(Task) Please give the data again in full, exactly as it reads.

[Collected data]
_ _ _ _

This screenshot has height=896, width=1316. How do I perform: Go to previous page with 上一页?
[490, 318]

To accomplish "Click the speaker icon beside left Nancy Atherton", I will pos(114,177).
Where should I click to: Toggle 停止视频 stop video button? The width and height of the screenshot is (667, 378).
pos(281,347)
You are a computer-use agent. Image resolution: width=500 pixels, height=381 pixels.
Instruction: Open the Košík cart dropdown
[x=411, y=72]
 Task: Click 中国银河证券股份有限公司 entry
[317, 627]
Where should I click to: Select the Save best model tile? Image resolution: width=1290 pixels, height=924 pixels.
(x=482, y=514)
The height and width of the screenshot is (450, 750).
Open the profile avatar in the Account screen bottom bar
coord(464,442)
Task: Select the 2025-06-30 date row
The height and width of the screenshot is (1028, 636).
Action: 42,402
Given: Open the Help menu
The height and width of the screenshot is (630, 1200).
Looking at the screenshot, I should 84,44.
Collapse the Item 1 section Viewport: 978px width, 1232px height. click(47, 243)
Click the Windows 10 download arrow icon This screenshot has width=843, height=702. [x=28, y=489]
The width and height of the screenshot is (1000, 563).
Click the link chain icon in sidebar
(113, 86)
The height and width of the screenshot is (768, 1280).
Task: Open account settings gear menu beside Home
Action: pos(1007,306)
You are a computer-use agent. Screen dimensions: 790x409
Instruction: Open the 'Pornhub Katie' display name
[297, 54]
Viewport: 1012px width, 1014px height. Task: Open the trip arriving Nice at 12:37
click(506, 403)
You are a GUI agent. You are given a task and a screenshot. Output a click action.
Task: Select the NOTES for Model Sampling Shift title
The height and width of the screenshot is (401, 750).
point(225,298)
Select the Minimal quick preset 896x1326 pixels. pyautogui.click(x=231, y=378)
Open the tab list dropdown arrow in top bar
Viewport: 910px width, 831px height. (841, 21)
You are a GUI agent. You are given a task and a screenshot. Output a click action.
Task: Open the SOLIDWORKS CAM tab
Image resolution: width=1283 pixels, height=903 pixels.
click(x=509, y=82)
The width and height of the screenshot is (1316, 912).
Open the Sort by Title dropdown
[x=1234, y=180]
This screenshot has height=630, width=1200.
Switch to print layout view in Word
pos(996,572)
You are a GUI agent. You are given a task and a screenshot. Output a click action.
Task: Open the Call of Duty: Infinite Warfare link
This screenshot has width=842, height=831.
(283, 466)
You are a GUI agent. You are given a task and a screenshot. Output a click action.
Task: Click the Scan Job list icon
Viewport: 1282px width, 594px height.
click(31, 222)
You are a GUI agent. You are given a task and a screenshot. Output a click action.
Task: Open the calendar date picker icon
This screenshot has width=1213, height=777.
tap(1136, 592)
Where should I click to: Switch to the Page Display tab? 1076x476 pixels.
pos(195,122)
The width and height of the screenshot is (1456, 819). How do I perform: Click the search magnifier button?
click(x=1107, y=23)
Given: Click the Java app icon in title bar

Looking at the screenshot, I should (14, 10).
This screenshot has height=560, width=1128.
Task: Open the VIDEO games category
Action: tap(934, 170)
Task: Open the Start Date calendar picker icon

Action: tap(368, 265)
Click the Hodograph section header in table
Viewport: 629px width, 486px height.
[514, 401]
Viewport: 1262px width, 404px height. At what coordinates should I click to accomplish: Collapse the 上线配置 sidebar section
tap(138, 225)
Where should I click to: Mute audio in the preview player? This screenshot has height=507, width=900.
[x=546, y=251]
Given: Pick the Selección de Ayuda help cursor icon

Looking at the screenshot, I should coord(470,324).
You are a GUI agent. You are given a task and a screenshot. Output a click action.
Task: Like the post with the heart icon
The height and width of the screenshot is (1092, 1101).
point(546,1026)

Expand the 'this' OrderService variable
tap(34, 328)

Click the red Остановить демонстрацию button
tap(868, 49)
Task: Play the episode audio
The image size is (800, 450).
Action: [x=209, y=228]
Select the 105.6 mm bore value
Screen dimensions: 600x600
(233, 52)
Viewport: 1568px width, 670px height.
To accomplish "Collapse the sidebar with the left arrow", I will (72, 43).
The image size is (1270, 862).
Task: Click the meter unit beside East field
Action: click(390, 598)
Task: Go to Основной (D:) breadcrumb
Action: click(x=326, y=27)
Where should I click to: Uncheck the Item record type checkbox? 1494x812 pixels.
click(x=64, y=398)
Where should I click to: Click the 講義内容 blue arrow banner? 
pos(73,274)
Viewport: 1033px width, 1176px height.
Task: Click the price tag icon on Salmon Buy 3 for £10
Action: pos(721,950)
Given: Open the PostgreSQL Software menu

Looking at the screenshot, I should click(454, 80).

_ _ _ _

(Output)
This screenshot has height=896, width=1316. How do I perform: Go to previous page with 上一页?
[490, 318]

To accomplish "Click the speaker icon beside left Nancy Atherton", I will pos(114,177).
Where should I click to: Toggle 停止视频 stop video button? The width and height of the screenshot is (667, 378).
pos(281,347)
You are a computer-use agent. Image resolution: width=500 pixels, height=381 pixels.
Instruction: Open the Košík cart dropdown
[x=411, y=72]
 Task: Click 中国银河证券股份有限公司 entry
[317, 627]
Where should I click to: Select the Save best model tile? Image resolution: width=1290 pixels, height=924 pixels.
(x=482, y=514)
The height and width of the screenshot is (450, 750).
Open the profile avatar in the Account screen bottom bar
coord(464,442)
Task: Select the 2025-06-30 date row
The height and width of the screenshot is (1028, 636).
Action: 42,402
Given: Open the Help menu
The height and width of the screenshot is (630, 1200).
Looking at the screenshot, I should 84,44.
Collapse the Item 1 section Viewport: 978px width, 1232px height. click(47, 243)
Click the Windows 10 download arrow icon This screenshot has width=843, height=702. [x=28, y=489]
The width and height of the screenshot is (1000, 563).
Click the link chain icon in sidebar
(113, 86)
The height and width of the screenshot is (768, 1280).
Task: Open account settings gear menu beside Home
Action: pos(1007,306)
You are a computer-use agent. Screen dimensions: 790x409
Instruction: Open the 'Pornhub Katie' display name
[297, 54]
Viewport: 1012px width, 1014px height. Task: Open the trip arriving Nice at 12:37
click(506, 403)
You are a GUI agent. You are given a task and a screenshot. Output a click action.
Task: Select the NOTES for Model Sampling Shift title
The height and width of the screenshot is (401, 750).
point(225,298)
Select the Minimal quick preset 896x1326 pixels. pyautogui.click(x=231, y=378)
Open the tab list dropdown arrow in top bar
Viewport: 910px width, 831px height. (841, 21)
You are a GUI agent. You are given a task and a screenshot. Output a click action.
Task: Open the SOLIDWORKS CAM tab
Image resolution: width=1283 pixels, height=903 pixels.
click(x=509, y=82)
The width and height of the screenshot is (1316, 912).
Open the Sort by Title dropdown
[x=1234, y=180]
This screenshot has height=630, width=1200.
Switch to print layout view in Word
pos(996,572)
You are a GUI agent. You are given a task and a screenshot. Output a click action.
Task: Open the Call of Duty: Infinite Warfare link
This screenshot has width=842, height=831.
(283, 466)
You are a GUI agent. You are given a task and a screenshot. Output a click action.
Task: Click the Scan Job list icon
Viewport: 1282px width, 594px height.
click(31, 222)
You are a GUI agent. You are given a task and a screenshot. Output a click action.
Task: Open the calendar date picker icon
This screenshot has width=1213, height=777.
tap(1136, 592)
Where should I click to: Switch to the Page Display tab? 1076x476 pixels.
pos(195,122)
The width and height of the screenshot is (1456, 819). How do I perform: Click the search magnifier button?
click(x=1107, y=23)
Given: Click the Java app icon in title bar

Looking at the screenshot, I should (14, 10).
This screenshot has height=560, width=1128.
Task: Open the VIDEO games category
Action: tap(934, 170)
Task: Open the Start Date calendar picker icon

Action: tap(368, 265)
Click the Hodograph section header in table
Viewport: 629px width, 486px height.
[514, 401]
Viewport: 1262px width, 404px height. At what coordinates should I click to accomplish: Collapse the 上线配置 sidebar section
tap(138, 225)
Where should I click to: Mute audio in the preview player? This screenshot has height=507, width=900.
[x=546, y=251]
Given: Pick the Selección de Ayuda help cursor icon

Looking at the screenshot, I should coord(470,324).
You are a GUI agent. You are given a task and a screenshot. Output a click action.
Task: Like the post with the heart icon
The height and width of the screenshot is (1092, 1101).
point(546,1026)

Expand the 'this' OrderService variable
tap(34, 328)

Click the red Остановить демонстрацию button
tap(868, 49)
Task: Play the episode audio
The image size is (800, 450).
Action: [x=209, y=228]
Select the 105.6 mm bore value
Screen dimensions: 600x600
(233, 52)
Viewport: 1568px width, 670px height.
To accomplish "Collapse the sidebar with the left arrow", I will (72, 43).
The image size is (1270, 862).
Task: Click the meter unit beside East field
Action: click(390, 598)
Task: Go to Основной (D:) breadcrumb
Action: click(x=326, y=27)
Where should I click to: Uncheck the Item record type checkbox? 1494x812 pixels.
click(x=64, y=398)
Where should I click to: Click the 講義内容 blue arrow banner? 
pos(73,274)
Viewport: 1033px width, 1176px height.
Task: Click the price tag icon on Salmon Buy 3 for £10
Action: pos(721,950)
Given: Open the PostgreSQL Software menu

Looking at the screenshot, I should click(454, 80).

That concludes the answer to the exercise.